(Document text)

Although it appears that you have retrieved your reconciled data into your OpenRefine project, OpenRefine is actually storing the original data still. You need to explicit save the reconciled data in order to make sure it appears/exists when you export your data.

So, depending on whether or not you wish to keep the original data, you can replace the column with the reconciled data or add a column that contains the reconciled data. I'll do the latter here. On the reconciled data column, click the arrow at the top, then Choose Edit Columns > Add a new column based on this column 14. In the GREL box that appears, put the following depending on what you want to pull:

  • Label only: cell.recon.match.name
  • URI: cell.recon.match.id
  • Label and URI each separated by | (for easier column splitting later): cell.recon.match.name + " | " + cell.recon.match.id

When you're down, shut down OpenRefine as you normally would. Go to the terminal where the LC Reconcile service is running and type in cntl + c. This will stop the service. Shut down the terminal window.

Let me know if you have questions - email is charlow2(at)utk(dot)edu and Twitter handle is @cm_harlow

Provenance

Michael Stephens wrote a demo reconciliation service and Ted Lawless wrote a FAST reconciliation service that this code modifies and builds off of.

All of the access to id.loc.gov that this OpenRefine Reconciliation service builds off of is indebted to those who made/make id.loc.gov an option. Special thanks to Kevin Ford for reaching out and helping with understanding the various id.loc.gov query options.

How This Service Handles Your Query

This service takes the query from your OpenRefine project - i.e. the terms you have listed in your chosen column for reconciliation in your OpenRefine project - and according to the index you choose, works in this way at the moment:

For the LoC index (search LCNAF and LCSH at same time):

  1. Normalize the query with the text.py normalize function, edited for LC headings peculiarities.
  2. Run the query against the id.loc.gov Suggest API (see Special Notes) for both authorities and capture the returned possible matches based off of preferred labels.
  3. Run the query against the id.loc.gov DidYouMean API (see Special Notes) for both names then subjects, capture the returned possible matches from both based off of alternate labels, and return all of those labels.
  4. Rank all the possible matches founded in steps 2 and 3 based off of fuzzy wuzzy matching/rankings between the original, normalized query and the normalized returned labels.
  5. Return the top 3 results from step 4, along with their URIs.

For the LCNAF:

  1. Normalize the query with the text.py normalize function, edited for LC headings peculiarities.
  2. Run the query against the id.loc.gov Suggest API (see Special Notes) for names only and capture the returned possible matches based off of preferred labels.
  3. Run the query against the id.loc.gov DidYouMean API (see Special Notes) for names only and capture the returned possible matches based off of alternate labels.
  4. Rank all the possible matches founded in steps 2 and 3 based off of fuzzy wuzzy matching/rankings between the original, normalized query and the normalized returned labels.

(End Document text)
(Supplied data)

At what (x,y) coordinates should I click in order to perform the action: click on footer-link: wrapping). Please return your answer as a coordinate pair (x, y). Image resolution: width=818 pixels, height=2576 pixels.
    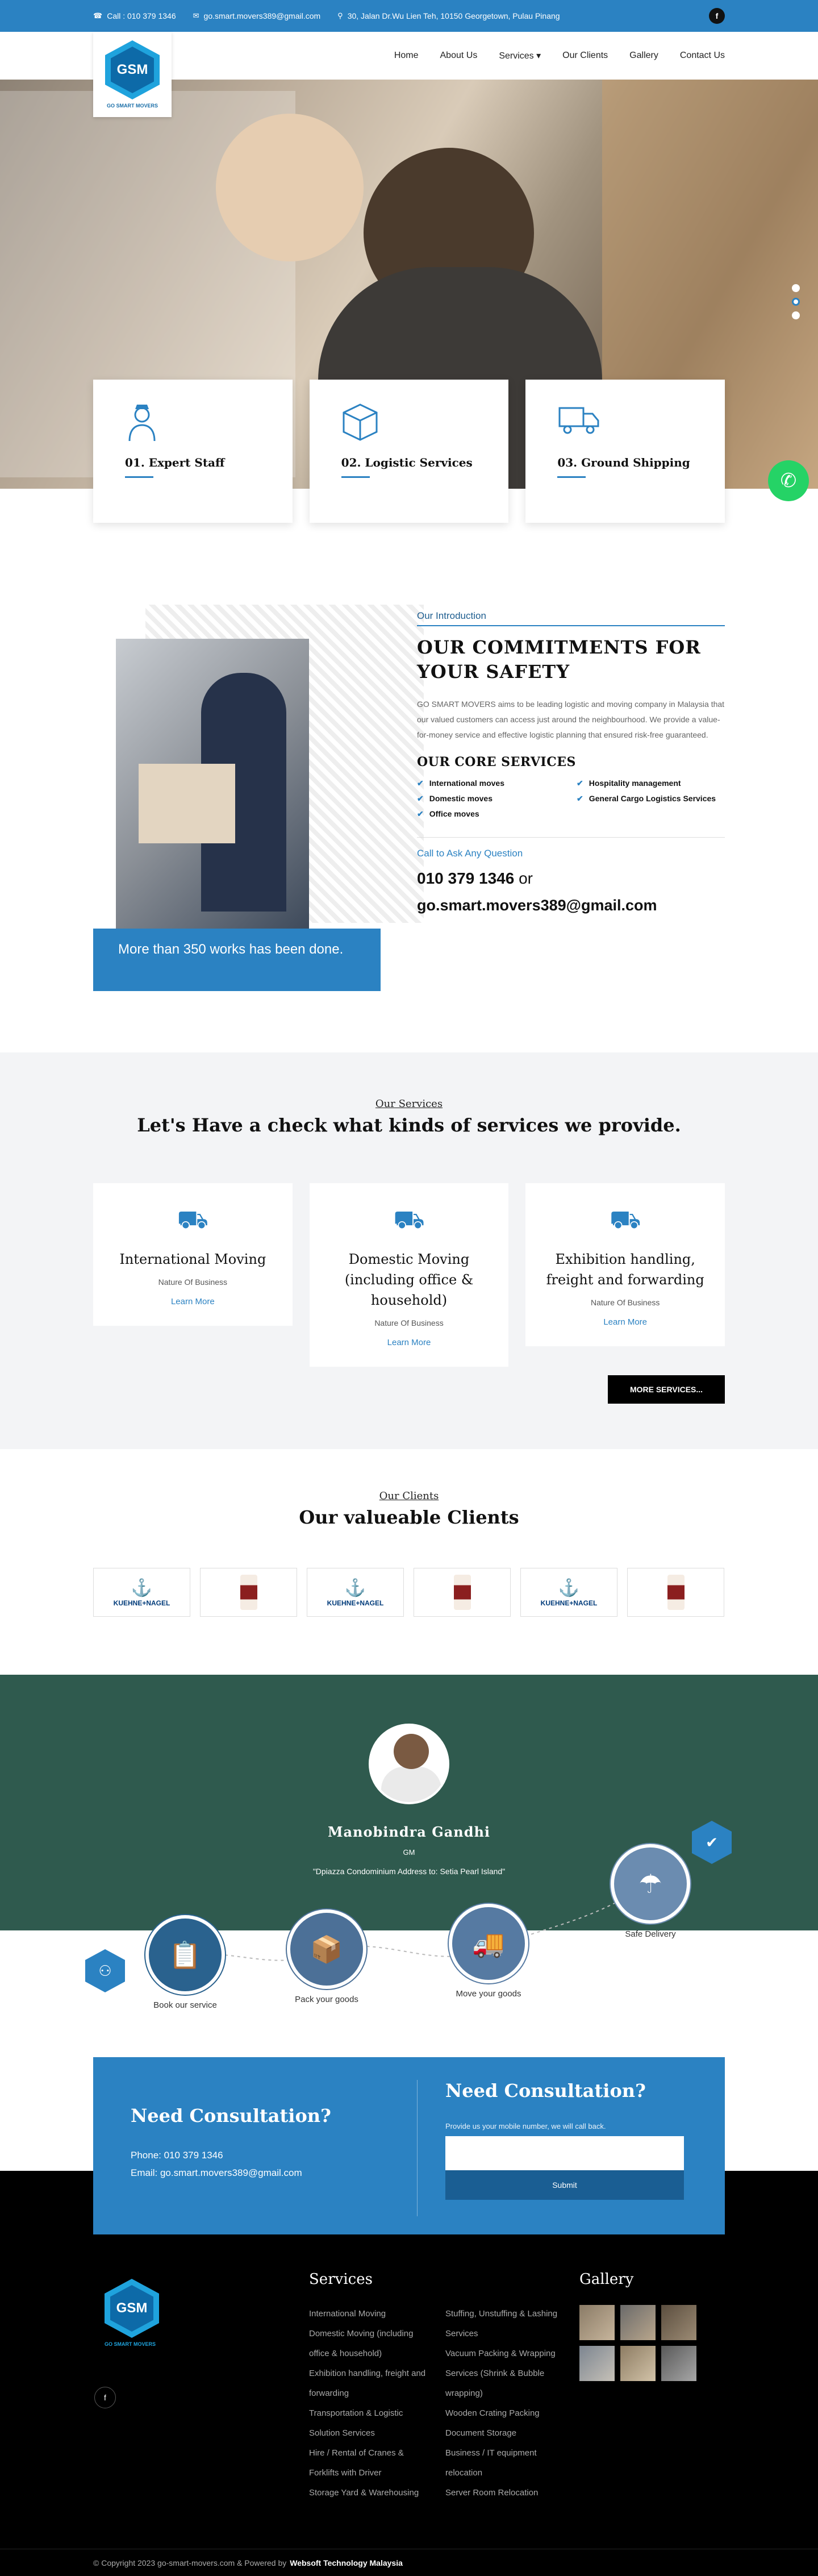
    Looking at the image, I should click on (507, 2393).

(End Supplied data)
(Supplied data)

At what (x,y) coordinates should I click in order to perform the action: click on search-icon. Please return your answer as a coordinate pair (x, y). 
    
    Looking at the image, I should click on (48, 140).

(End Supplied data)
(Supplied data)

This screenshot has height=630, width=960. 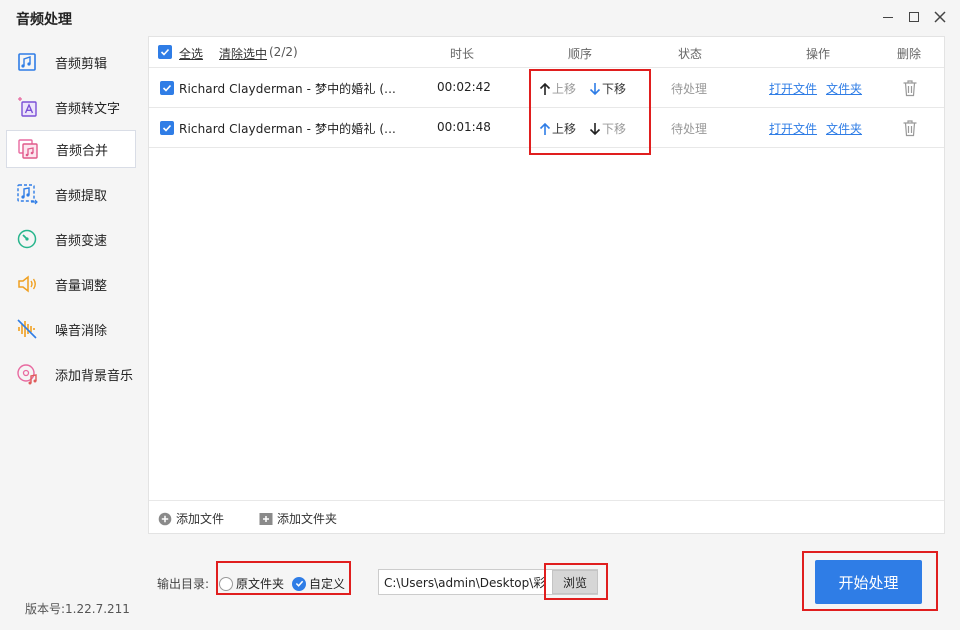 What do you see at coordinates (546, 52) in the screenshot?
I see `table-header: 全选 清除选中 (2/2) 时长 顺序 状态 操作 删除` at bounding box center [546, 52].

(End Supplied data)

• What is needed: Please reproduce the passage of the OpenRefine reconciliation text from "This service takes" up to and including "of those labels.", word for word.

• Answer below:
This service takes the query from your OpenRefine project - i.e. the terms you have listed in your chosen column for reconciliation in your OpenRefine project - and according to the index you choose, works in this way at the moment:

For the LoC index (search LCNAF and LCSH at same time):

  1. Normalize the query with the text.py normalize function, edited for LC headings peculiarities.
  2. Run the query against the id.loc.gov Suggest API (see Special Notes) for both authorities and capture the returned possible matches based off of preferred labels.
  3. Run the query against the id.loc.gov DidYouMean API (see Special Notes) for both names then subjects, capture the returned possible matches from both based off of alternate labels, and return all of those labels.